- One in three sellers in the US have admitted to using cameras to spy on buyers
- Those that do so mainly want to know what the buyers think of the property
- Half the buyers said they would drop out of a deal if they knew they were being spied on
Walk down any street – if and when you are allowed to, of course – and your daily meandering will probably be picked up by a series of CCTV cameras. But, do you think you might be on camera at a weekend home open?
Over in the US, one in three property sellers are using hidden cameras to spy on potential buyers, a recent survey from LendingTree revealed.
The survey of 2,000 American buyers and sellers found that, of those used cameras, 49% said they did so to determine what the buyers like or don’t like about their home.
36% admitted they used information gleaned from the cameras in their negotiations with the buyers.
31% of sellers said they used the cameras for security reasons, in case anything was stolen or broken during home open inspections. 23% said they used them to see what the real estate agent was saying about their home.
Reasons sellers use hidden cameras to spy on buyers
On the other side of the ledger, 44% of buyers said they would back out of any property deal if they knew the seller had secretly recorded them. So this is a risky game.
And is it ethical? Unlikely. Legal? Doubtful.
When viewing a property as a buyer,
have you suspected you were being recorded?

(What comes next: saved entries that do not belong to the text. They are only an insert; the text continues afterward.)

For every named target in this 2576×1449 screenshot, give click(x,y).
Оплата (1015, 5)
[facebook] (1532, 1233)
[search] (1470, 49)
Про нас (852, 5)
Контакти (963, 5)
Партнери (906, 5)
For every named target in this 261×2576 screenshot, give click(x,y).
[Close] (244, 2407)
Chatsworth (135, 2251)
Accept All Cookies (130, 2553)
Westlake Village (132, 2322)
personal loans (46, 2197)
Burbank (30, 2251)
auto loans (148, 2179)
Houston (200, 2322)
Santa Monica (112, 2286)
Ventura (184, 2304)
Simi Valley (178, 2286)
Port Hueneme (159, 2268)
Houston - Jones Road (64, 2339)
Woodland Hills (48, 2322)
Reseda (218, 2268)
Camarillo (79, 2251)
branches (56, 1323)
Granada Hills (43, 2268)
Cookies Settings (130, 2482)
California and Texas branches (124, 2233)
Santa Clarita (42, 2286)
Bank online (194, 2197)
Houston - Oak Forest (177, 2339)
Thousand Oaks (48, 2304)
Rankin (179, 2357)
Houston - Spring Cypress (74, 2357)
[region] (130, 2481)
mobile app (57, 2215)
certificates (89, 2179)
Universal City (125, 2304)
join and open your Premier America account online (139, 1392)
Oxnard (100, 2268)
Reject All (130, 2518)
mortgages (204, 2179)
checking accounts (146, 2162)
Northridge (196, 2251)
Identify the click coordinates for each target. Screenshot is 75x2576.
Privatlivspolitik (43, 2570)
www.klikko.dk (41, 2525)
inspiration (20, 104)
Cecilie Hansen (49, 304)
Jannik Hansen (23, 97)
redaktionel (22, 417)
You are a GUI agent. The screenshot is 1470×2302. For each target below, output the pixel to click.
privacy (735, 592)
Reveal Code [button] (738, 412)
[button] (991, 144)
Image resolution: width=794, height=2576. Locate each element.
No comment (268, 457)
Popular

In the same survey, a third of buyers assumed sellers were up to this kind of activity, so were guarded in what they said or did during home opens.
More than half (56%) of survey respondents said they don’t think it’s fair for home sellers to use hidden cameras during showings to gather intel because they believe it’s an invasion of privacy as buyers aren’t aware of the surveillance.
About one in three houses in the US have some kind of listening device, such as an Alexa or Google Home device. Ring cameras and other security equipment around the home are commonplace.